The biological knowledge we work with comes from this kind of RNA sequencing, which gives researchers a snapshot of the hundreds of thousands of RNA molecules in a cell as they are being translated into proteins. A widely praised machine learning tool, the Seurat analysis platform, has helped researchers all across the world discover new cell populations in healthy and diseased organs. This machine learning tool processes data from single-cell RNA sequencing without any information ahead of time about how these genes function and relate to each other.
Our technique takes a different approach by adding knowledge about certain genes and cell types to find clues about the distinct roles of cells. There has been more than a decade of research identifying all the potential targets of transcription factors.
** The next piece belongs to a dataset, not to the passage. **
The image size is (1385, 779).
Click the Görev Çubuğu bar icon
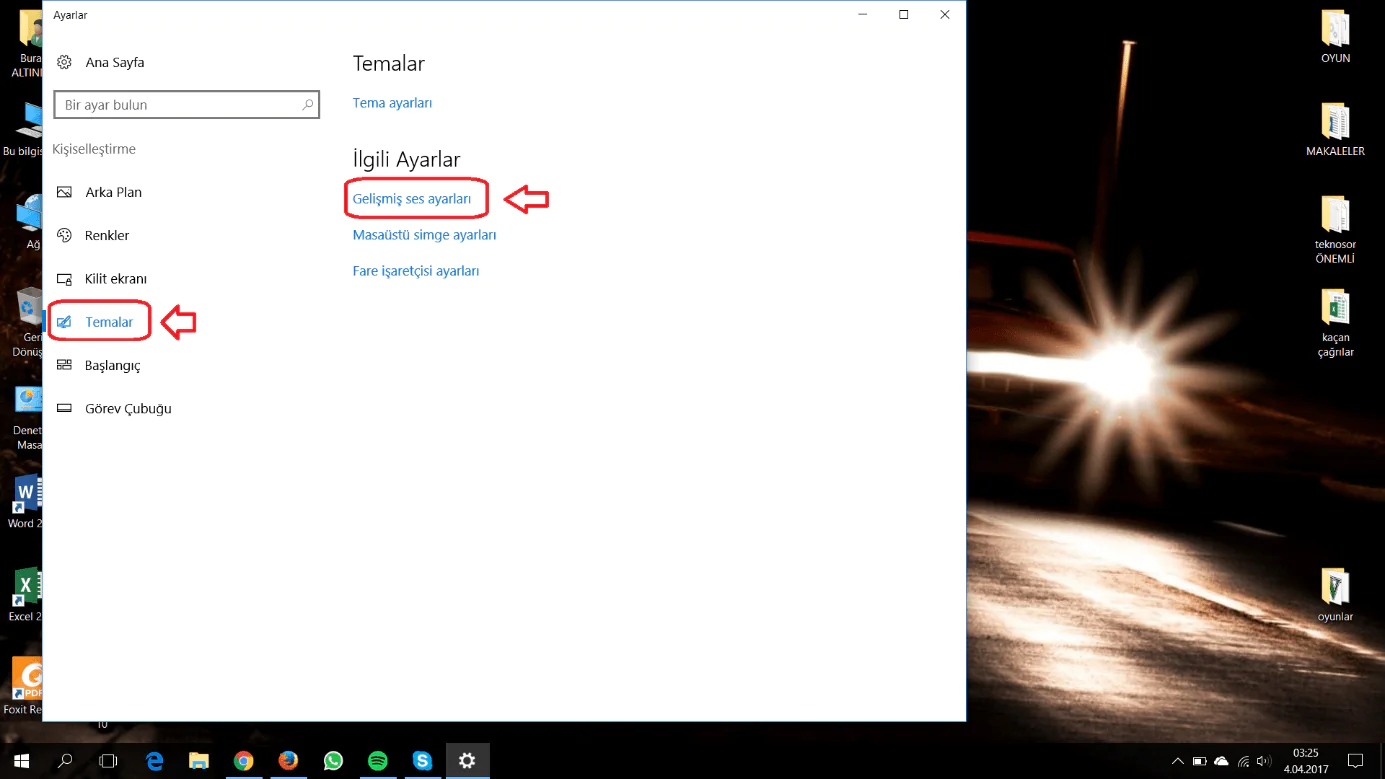[x=64, y=408]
Armed with this knowledge, we used a mathematical approach called Bayesian inference. In this technique, prior knowledge is converted into probabilities that can be calculated on a computer. In our case it’s the probability of a gene being regulated by a given transcription factor. We then used a machine learning algorithm to figure out the function of the transcription factors in each one of the thousands of cells we analyzed.
We published our technique, called Bayesian Inference Transcription Factor Activity Model, in the journal Genome Research and also made the software freely available so that other researchers can test and use it.
Why it matters
Our approach works across a broad range of cell types and organs and could be used to develop treatments for diseases like COVID-19 or Alzheimer’s. Drugs for these difficult-to-treat diseases work best if they target cells that cause the disease and avoid collateral damage to other cells. Our technique makes it easier for researchers to home in on these targets.
Single-cell RNA-sequencing has revealed how each organ can have 10, 20 or even more subtypes of specialized cells, each with distinct functions. A very exciting new development is the emergence of spatial transcriptomics, in which RNA sequencing is performed in a spatial grid that allows researchers to study the RNA of cells at specific locations in an organ.
We plan to work with colleagues to use our new technique to study complex diseases such as Alzheimer’s disease and COVID-19, work that could lead to new drugs for these diseases. We also want to work with colleagues to better understand the complexity of interactions among cells.